Limited filtering is included in the dump, so additional filtering will normally be applied by tcpdump.
Web interface
The URL is /pcap which has several form style argments:-
| interface | One or more interfaces, of the form port/vlan, can be specified. e.g. interface=0/0 |
| session | Where L2TP is available, one or more sessions, using the full hex accounting ID, can be specified, e.g. session=002132D94AE297DFF51E01 |
| fb105 | Where FB105 tunnels are available, this is the local tunnel ID (1-255) |
| snaplen | The maximum capture length for a packet can be specified, in seconds. Default 0 (auto). See notes below. |
| timeout | The maximum capture time can be specified in seconds. Default 10. |
| ip | Up to two IPs can be specified |
Capture stops if the output stream (web page) fails, so a long time can be specified to achieve ongoing capture which is stopped manually.

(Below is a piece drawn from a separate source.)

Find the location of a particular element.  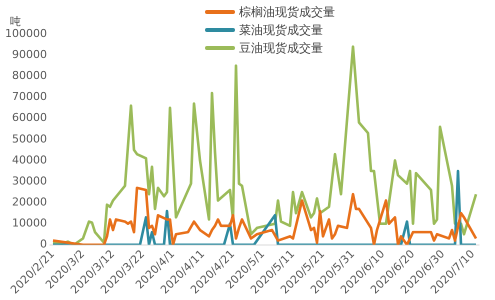

y-tick-label: 10000 is located at coordinates (30, 223).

Only one capture can operate at a time. The web access fails if no valid interfaces or sessions, etc, specified or if already capturing.
IP match
The capture considers packets on the interfaces specified and sessions, etc, specified and checks if the packet matches the IPs. If no IPs, then all packets are returned. If one IP then all with that IP are returned. If two then only those with both IPs are returned.

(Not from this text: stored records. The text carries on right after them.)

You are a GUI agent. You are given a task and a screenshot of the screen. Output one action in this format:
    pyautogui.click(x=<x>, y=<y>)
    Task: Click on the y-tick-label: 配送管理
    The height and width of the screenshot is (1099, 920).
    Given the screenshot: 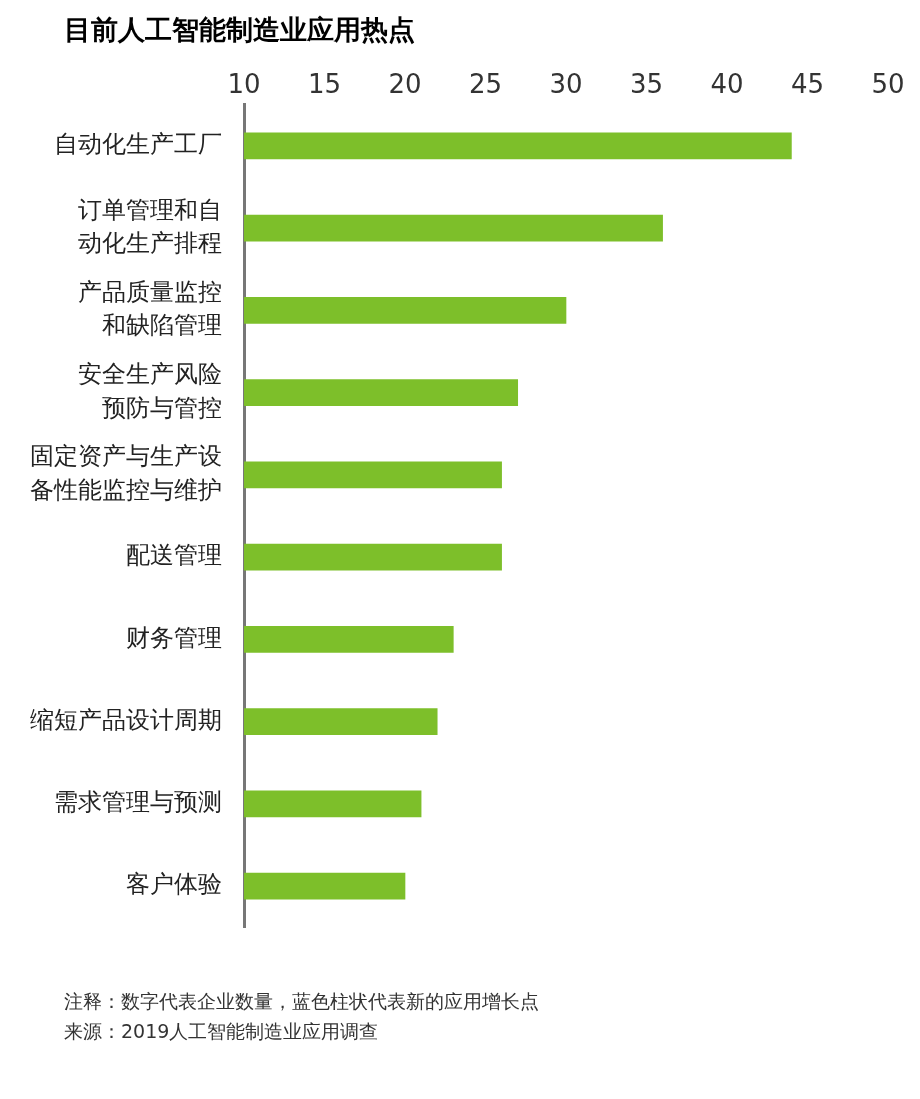 What is the action you would take?
    pyautogui.click(x=174, y=556)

The IPs considered are those in ARP, IPv4 or IPv6 headers only and not in encapsulated packets or ICMP payloads.
If capturing too much, some packets may be lost.
Packet types
Capture can collect different types of packets depending on where the capture is performed. All of these are presented as Ethernet frames.

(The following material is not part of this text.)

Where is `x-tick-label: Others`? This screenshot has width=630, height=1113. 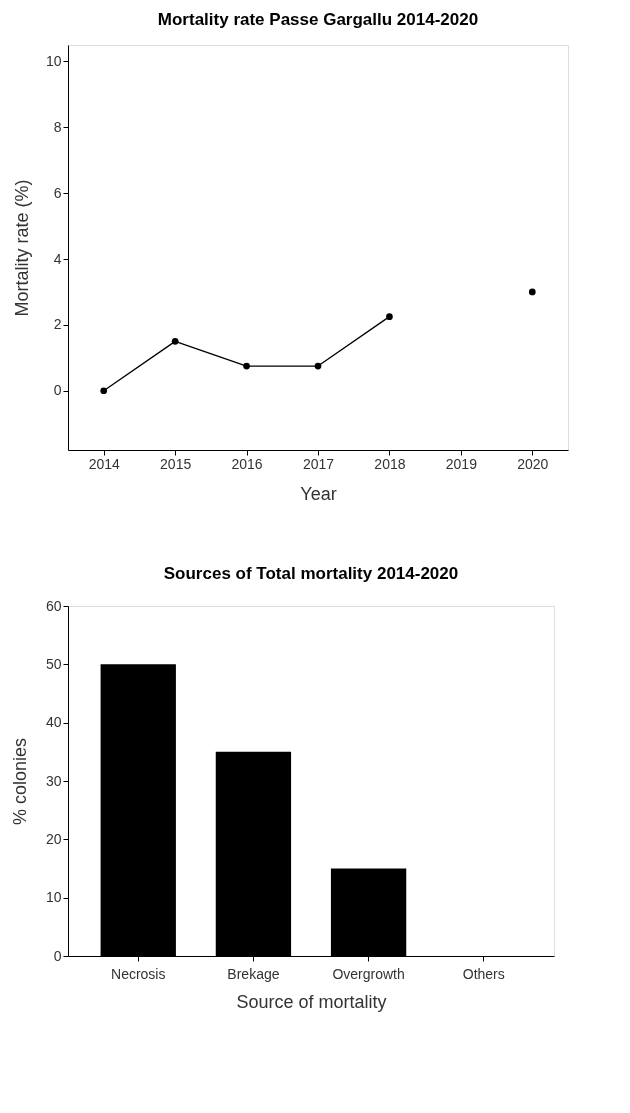 x-tick-label: Others is located at coordinates (484, 974).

| Ethernet | Interface based capture contains the full Ethernet frame with any VLAN tag removed. |
| IP | IP only, currently not possible to capture at this level. An Ethernet header is faked. |
| PPP | PPP from the protocol word (HDLC header is ignored if present). An Ethernet header is faked and also a PPPoE header. The PPPoE header has the session PPPoE ID that is the local end L2TP session ID. |
The faked protocol header has target MAC of 00:00:00:00:00:00 and source MAC of 00:00:00:00:00:01 for received packets, and these reversed for sent packets.
Snaplen
The snaplen is the maximum length captured, but this applies at the protocol level. As such PPP packets will have up to the snaplen from the PPP protocol bytes and then have fake PPPoE and Ethernet headers added.
A snaplen of 0 is special. It causes logging of IP, TCP, UDP and ICMP headers as well as headers in ICMP error payloads and no more. This is primarily to avoid logging data carried by these protocols.